>>>
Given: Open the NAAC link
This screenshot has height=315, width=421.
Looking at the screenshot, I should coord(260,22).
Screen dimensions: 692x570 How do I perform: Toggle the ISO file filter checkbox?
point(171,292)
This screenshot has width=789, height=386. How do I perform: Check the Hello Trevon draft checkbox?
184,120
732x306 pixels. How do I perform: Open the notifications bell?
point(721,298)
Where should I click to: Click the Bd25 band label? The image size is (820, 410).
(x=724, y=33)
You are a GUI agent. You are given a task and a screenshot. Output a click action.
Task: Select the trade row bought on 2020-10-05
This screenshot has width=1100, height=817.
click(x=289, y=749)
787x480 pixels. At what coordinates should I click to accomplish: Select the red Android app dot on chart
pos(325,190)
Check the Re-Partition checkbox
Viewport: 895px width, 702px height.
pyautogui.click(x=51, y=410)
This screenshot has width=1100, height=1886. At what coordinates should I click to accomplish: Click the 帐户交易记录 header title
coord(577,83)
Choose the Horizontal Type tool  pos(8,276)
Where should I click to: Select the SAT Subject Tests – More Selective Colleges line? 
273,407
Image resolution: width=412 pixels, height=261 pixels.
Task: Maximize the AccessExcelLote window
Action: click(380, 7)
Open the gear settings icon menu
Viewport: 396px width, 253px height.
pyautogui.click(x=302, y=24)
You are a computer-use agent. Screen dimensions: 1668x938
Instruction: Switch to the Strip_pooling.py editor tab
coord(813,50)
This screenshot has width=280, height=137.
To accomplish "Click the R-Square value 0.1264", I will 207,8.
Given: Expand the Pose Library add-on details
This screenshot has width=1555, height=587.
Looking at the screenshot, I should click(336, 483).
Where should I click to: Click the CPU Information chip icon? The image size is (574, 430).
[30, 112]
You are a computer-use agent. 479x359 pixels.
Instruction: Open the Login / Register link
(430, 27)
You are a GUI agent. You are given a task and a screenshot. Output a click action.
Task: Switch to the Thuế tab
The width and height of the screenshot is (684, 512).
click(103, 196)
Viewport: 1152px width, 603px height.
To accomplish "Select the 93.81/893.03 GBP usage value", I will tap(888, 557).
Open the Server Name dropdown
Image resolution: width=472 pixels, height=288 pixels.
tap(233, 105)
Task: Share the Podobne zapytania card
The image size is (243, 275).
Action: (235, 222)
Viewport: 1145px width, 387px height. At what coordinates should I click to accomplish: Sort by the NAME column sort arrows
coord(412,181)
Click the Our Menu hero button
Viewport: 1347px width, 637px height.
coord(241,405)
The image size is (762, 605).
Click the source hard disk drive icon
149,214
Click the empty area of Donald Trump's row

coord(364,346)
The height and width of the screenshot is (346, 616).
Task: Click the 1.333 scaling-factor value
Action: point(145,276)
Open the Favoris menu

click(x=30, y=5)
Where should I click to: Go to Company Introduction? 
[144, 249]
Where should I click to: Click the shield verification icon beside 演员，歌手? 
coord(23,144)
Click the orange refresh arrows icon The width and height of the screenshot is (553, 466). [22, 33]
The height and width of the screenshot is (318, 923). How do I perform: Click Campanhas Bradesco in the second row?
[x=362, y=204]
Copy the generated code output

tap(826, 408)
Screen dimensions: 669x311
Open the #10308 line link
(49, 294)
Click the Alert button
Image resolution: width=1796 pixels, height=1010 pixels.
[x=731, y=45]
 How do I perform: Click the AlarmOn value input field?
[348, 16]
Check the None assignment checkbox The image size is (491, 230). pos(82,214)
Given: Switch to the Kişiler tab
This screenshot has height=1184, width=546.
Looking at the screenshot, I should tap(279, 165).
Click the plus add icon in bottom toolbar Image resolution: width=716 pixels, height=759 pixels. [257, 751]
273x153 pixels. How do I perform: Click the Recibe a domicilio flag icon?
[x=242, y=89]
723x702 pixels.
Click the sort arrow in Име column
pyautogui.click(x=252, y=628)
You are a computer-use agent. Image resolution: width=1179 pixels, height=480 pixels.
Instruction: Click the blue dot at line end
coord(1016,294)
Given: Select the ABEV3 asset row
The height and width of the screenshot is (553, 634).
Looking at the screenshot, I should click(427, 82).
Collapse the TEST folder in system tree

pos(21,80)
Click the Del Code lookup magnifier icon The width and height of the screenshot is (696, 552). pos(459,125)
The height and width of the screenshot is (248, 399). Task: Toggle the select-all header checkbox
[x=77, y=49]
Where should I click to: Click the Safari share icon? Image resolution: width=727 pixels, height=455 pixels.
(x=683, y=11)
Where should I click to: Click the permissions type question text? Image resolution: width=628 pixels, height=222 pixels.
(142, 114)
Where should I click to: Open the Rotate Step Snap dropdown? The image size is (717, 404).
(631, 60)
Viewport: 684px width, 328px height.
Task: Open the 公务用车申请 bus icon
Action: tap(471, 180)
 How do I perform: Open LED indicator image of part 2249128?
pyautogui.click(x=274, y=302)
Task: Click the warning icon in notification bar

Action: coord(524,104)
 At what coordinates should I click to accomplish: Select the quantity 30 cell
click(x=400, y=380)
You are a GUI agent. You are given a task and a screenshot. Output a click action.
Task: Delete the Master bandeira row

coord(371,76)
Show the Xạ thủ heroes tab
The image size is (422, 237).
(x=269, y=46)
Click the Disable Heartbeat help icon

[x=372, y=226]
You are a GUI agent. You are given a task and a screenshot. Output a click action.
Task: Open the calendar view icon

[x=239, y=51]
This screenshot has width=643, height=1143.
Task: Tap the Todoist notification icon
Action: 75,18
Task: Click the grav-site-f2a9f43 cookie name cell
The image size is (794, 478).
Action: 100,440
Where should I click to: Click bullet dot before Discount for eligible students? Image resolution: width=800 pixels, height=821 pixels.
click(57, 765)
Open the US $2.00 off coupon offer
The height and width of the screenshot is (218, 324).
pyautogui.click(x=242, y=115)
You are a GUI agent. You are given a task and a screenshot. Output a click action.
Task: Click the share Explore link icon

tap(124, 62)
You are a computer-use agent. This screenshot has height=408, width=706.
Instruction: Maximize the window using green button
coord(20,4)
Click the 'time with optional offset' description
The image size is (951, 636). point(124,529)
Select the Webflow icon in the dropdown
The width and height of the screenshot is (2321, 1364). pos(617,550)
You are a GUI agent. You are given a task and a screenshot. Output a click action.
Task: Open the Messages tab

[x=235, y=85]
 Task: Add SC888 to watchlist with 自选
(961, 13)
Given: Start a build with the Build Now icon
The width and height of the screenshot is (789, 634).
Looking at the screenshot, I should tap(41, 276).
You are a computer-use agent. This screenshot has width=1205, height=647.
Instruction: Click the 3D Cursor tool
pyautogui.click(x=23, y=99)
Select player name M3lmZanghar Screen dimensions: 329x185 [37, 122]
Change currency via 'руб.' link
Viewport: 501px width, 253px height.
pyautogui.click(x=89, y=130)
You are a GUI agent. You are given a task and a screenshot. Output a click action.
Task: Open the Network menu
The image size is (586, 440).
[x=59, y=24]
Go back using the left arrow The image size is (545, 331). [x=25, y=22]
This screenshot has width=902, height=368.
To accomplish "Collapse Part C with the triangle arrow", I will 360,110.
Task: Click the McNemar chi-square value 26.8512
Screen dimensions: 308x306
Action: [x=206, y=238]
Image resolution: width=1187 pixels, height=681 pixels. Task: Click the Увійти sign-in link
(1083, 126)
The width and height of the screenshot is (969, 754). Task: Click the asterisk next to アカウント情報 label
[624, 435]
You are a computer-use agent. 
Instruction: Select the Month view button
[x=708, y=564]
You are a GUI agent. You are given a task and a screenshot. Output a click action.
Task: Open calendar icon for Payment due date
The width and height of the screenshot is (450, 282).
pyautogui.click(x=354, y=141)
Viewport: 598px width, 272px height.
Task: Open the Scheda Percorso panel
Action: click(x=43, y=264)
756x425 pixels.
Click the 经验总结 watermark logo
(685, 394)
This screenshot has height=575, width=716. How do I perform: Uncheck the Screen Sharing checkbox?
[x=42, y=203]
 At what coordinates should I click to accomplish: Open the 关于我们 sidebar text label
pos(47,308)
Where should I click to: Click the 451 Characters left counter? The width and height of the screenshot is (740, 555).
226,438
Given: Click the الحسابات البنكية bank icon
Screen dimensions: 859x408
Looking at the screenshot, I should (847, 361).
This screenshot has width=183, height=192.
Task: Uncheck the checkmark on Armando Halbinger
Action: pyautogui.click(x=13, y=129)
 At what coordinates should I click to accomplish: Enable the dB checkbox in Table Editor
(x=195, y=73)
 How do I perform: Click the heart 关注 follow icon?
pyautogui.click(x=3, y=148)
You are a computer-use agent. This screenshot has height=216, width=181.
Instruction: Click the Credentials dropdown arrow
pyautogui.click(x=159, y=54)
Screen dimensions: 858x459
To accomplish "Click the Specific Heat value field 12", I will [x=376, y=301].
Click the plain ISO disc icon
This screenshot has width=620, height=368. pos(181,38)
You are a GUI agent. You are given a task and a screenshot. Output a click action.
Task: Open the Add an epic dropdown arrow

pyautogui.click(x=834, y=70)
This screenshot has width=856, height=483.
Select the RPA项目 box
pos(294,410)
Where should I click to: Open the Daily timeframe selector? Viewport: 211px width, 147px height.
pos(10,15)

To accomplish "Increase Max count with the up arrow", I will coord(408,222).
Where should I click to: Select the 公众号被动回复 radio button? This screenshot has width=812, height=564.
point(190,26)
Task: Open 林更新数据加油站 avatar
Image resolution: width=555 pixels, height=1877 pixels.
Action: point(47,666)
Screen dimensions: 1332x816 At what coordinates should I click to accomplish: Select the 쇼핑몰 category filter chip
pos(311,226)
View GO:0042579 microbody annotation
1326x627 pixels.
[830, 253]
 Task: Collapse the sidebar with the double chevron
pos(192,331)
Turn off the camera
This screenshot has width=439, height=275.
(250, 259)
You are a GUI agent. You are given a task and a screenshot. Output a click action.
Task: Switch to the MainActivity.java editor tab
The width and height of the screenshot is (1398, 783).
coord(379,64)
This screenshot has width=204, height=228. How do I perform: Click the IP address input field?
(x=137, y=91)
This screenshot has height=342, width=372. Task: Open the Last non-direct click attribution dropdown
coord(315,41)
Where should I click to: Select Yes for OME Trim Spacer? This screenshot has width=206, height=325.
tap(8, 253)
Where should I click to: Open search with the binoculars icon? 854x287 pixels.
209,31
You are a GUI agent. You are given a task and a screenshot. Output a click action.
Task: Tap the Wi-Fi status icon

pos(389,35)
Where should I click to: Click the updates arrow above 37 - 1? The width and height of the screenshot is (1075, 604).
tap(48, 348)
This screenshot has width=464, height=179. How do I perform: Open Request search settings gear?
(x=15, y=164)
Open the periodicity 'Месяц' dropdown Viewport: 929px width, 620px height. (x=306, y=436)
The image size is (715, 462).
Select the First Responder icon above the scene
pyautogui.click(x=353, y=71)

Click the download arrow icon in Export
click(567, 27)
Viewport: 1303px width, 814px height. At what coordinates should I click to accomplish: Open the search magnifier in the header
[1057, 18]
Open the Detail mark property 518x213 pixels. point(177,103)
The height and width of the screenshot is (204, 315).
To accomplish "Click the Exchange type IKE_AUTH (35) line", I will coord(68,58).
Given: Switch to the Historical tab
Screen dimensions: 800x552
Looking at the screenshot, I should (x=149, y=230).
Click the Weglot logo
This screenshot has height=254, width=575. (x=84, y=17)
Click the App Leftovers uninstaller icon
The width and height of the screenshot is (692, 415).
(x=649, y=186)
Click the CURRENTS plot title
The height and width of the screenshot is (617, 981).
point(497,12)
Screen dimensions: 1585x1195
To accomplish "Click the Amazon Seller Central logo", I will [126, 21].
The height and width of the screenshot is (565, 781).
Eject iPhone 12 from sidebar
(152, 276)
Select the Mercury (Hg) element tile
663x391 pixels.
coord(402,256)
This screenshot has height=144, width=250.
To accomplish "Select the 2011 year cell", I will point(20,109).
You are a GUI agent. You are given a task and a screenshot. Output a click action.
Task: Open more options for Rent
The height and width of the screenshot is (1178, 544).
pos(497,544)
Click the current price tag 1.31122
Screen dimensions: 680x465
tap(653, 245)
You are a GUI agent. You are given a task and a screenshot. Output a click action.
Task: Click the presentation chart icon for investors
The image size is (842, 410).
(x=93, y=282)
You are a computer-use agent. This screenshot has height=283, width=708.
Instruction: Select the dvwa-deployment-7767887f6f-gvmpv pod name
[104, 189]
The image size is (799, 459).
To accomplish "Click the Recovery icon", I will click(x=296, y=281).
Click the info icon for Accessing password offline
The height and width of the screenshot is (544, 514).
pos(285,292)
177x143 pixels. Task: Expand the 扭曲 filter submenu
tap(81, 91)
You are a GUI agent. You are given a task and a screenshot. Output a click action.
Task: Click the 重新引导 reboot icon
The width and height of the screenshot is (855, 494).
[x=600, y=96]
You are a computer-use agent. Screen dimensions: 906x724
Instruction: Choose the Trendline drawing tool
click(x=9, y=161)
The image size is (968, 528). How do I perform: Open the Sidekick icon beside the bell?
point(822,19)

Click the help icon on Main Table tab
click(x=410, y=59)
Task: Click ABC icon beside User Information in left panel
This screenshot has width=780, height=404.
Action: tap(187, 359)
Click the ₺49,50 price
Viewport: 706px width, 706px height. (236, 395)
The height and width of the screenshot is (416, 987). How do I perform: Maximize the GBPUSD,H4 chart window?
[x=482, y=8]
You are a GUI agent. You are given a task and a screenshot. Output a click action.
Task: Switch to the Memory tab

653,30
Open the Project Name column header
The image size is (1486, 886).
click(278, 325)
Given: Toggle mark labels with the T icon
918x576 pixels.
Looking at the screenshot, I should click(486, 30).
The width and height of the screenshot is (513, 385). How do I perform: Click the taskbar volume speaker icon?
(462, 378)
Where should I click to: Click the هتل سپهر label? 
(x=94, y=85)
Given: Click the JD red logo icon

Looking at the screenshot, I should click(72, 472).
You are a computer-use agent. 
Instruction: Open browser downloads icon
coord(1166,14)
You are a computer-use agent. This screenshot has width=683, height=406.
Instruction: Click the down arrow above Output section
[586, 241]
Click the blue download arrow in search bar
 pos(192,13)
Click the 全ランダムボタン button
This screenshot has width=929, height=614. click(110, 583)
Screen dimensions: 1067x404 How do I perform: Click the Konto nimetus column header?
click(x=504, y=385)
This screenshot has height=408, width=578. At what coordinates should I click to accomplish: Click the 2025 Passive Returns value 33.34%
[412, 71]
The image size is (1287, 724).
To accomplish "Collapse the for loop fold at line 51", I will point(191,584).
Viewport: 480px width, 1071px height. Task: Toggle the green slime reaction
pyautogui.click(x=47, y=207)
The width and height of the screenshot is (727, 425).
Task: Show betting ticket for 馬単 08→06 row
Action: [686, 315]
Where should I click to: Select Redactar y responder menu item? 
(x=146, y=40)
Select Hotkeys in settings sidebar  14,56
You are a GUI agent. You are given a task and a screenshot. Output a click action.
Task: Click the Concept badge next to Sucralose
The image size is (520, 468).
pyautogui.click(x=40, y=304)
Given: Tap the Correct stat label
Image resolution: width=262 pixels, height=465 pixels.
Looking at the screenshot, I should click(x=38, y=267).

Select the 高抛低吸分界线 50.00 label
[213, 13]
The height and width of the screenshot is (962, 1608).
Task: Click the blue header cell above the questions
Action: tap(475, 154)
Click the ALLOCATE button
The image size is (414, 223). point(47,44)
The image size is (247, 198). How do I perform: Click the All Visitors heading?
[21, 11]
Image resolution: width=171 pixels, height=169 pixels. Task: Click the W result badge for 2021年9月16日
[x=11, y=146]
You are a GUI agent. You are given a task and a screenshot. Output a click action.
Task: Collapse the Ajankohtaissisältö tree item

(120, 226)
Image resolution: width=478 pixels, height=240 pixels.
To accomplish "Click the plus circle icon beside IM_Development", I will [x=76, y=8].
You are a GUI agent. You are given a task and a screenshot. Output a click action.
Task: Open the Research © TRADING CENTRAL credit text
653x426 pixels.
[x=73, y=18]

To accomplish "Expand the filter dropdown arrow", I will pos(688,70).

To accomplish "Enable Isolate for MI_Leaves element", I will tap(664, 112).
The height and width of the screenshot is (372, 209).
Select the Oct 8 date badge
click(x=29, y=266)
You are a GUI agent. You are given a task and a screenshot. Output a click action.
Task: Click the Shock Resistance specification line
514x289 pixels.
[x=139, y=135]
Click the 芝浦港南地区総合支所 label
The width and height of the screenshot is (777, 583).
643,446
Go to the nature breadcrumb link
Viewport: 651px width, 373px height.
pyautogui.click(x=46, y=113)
<<<
TASK PROMPT
Revise the lines from the start of the records through the line holding "point(171,292)", inclusive, changing "Toggle" to "Uncheck" and leaving everything else as it is. Give only those lines.

FINAL ANSWER
Given: Open the NAAC link
This screenshot has height=315, width=421.
Looking at the screenshot, I should coord(260,22).
Screen dimensions: 692x570 How do I perform: Uncheck the ISO file filter checkbox?
point(171,292)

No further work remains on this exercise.